Negligible amounts of the classical Th-2 cytokines IL-4 and IL-5 were detected in our previous studies of MV-stimulated PBMC culture supernatants (12,21), thus IL-10 rather than these cytokines was measured in the current study, as IL-10 plays a critical role in inhibiting the activity of Th-1 cells, natural killer (NK) cells, and macrophages (3,15). Additionally, other studies have detected IL-10 secretion in PBMC cultures of individuals previously vaccinated with MV (3,15,33). In this study, we observed strong measles-specific secretion of IFN-γ, and high numbers of IFN-γ-secreting cells with only slight secretion of IL-10 (Table 1), which suggests a Th-1-biased recall immune response 7.4 years following the second MMR vaccination.

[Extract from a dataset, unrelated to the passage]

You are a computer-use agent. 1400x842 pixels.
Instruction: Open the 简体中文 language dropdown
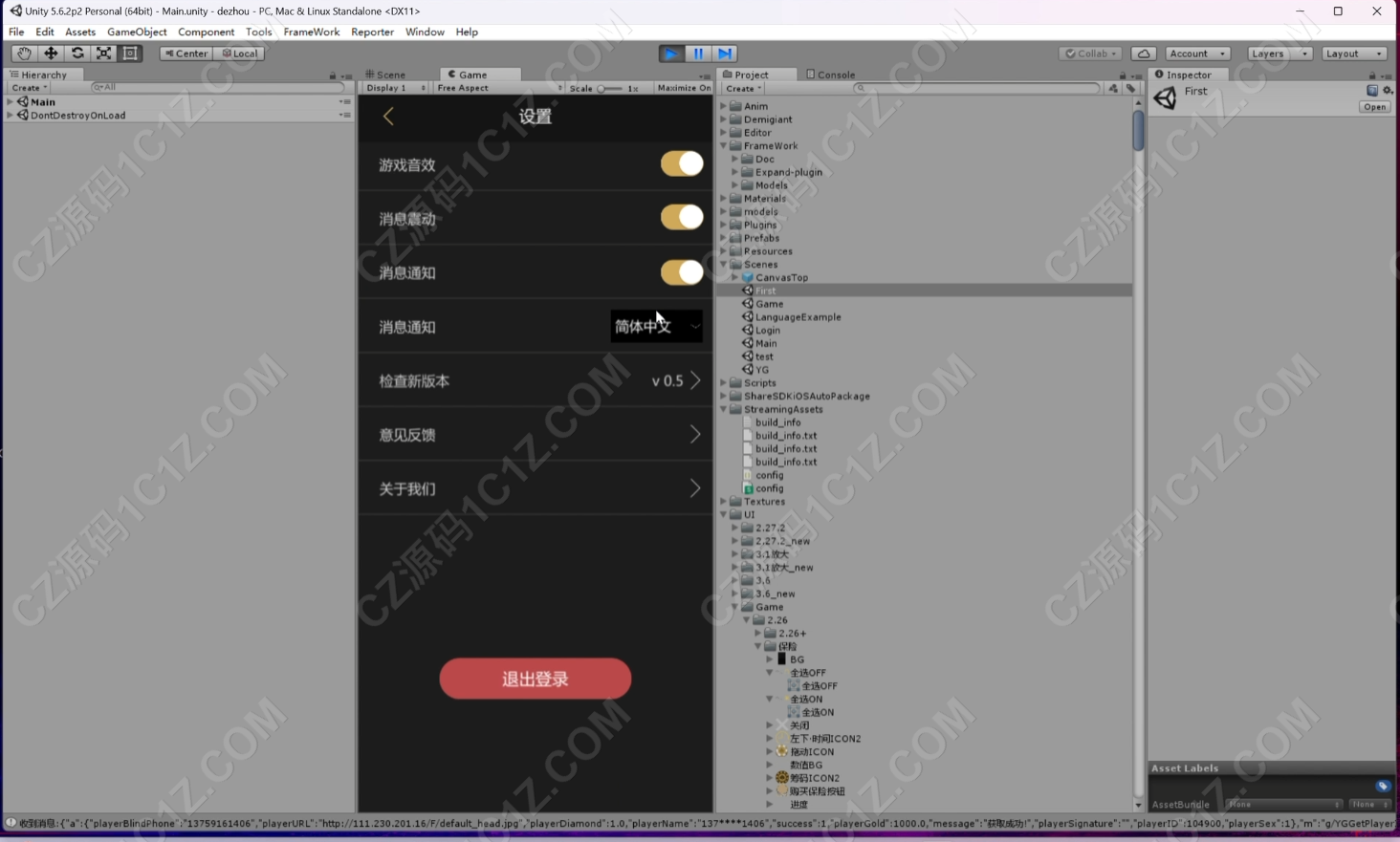point(657,326)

In addition, this conclusion is further strengthened by the detection of moderate secretion of IFN-λ1, a cytokine that has been shown to induce a Th-1 bias (25,26), highlighting the important role of CMI in developing a robust, persistent immune response following measles vaccination.

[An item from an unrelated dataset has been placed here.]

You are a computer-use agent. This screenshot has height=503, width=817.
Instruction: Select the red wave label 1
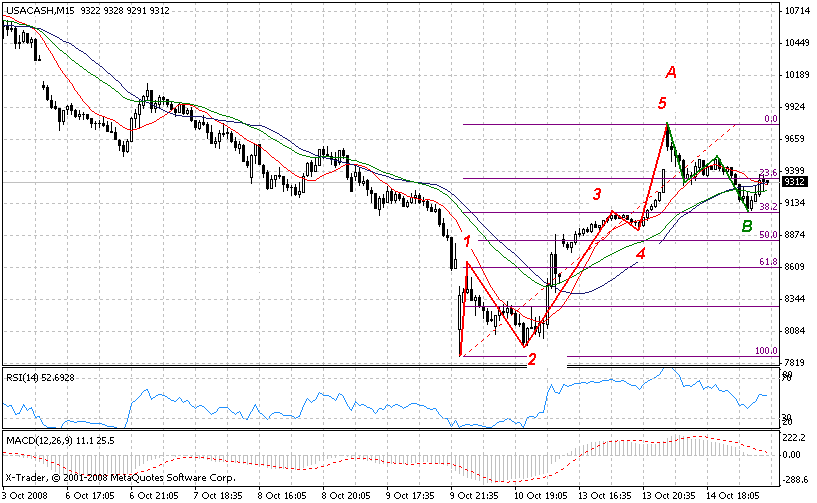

Gender differences have also been associated with differences in measles antibody titers. A study of children and adults that had previously been vaccinated with MV containing vaccine from Catalonia, Spain (≥15 years of age) found that females have significantly higher measles-specific IgG titers following vaccination compared to age-matched males (13). No studies have shown gender associations with measles-specific CMI responses.

Males have been shown to have a greater CMI response (higher stimulation index [SI] in lymphoproliferation) to rubella virus at 2 and 4 week post-MMR vaccination, and to varicella zoster virus (higher frequencies of VZV-specific CD4⁺ T cells in healthy naturally immune adults) compared to females; thus it is feasible that CMI responses to measles vaccine also vary by gender (28,32). By assessing measles-specific cytokine responses 7.4 years following the last immunization, our study found that females secreted greater in vitro levels of innate/inflammatory cytokines (IL-6, TNF-α, and IFN-α) compared to males.

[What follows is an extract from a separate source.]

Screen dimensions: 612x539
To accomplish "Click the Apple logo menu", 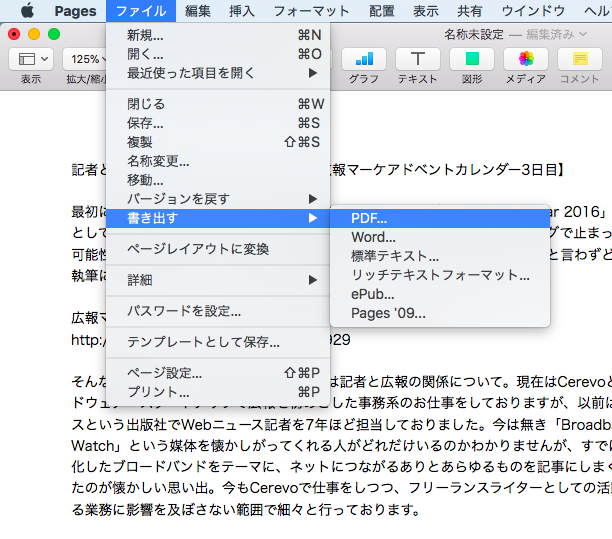I will [26, 11].
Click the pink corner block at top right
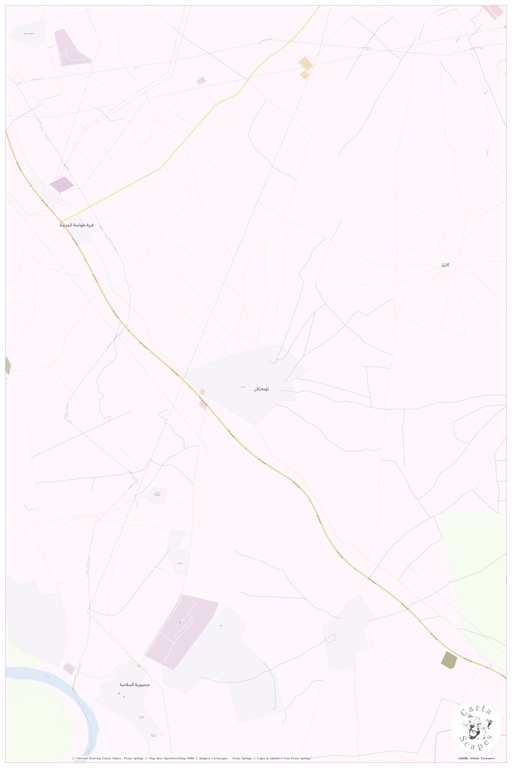This screenshot has width=512, height=768. click(x=492, y=12)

This study suggests that females may have a more robust antiviral response to MV via secretion of innate/inflammatory cytokines upon MV recognition. The difference in median TNF-α secretion between males and females was negligible, although statistically significant. Although there was a statistically significant variation between females and males for some of the CMI measures, it is unlikely that these findings are clinically or biologically significant. The differences in both median IL-6 and IFN-α secretion between males and females (39.6 pg/mL and 86.6 pg/mL, respectively) were much larger. These translate into approximately a 10% and 14% increase in cytokine production, respectively. Although these findings might be biologically relevant, studies that monitor physiological changes with respect to cytokine levels are warranted to ascertain the biological/clinical relevance of the observed differential cytokine secretion by gender. Additionally, larger studies in vivo that monitor the kinetics of cytokine responses following measles vaccination (or measles infection) are also needed to validate these observations. Further, the age group studied in this study ranges from pre-pubescent to adolescent (age 11–22 years). It is known that cytokine responses may be modulated by sex hormones, which could potentially influence the results demonstrated in this study.

IL-6, a proinflammatory cytokine, and IFN-α, a type I interferon, are both essential to initiating an adaptive immune response. Other studies have shown that females have a higher measles-specific IgG titer compared to males (13). Thus we can speculate that the increased levels of some measles-specific cytokines secreted by females in response to MV stimulation may explain why females had higher antibody titers following measles vaccination compared to males.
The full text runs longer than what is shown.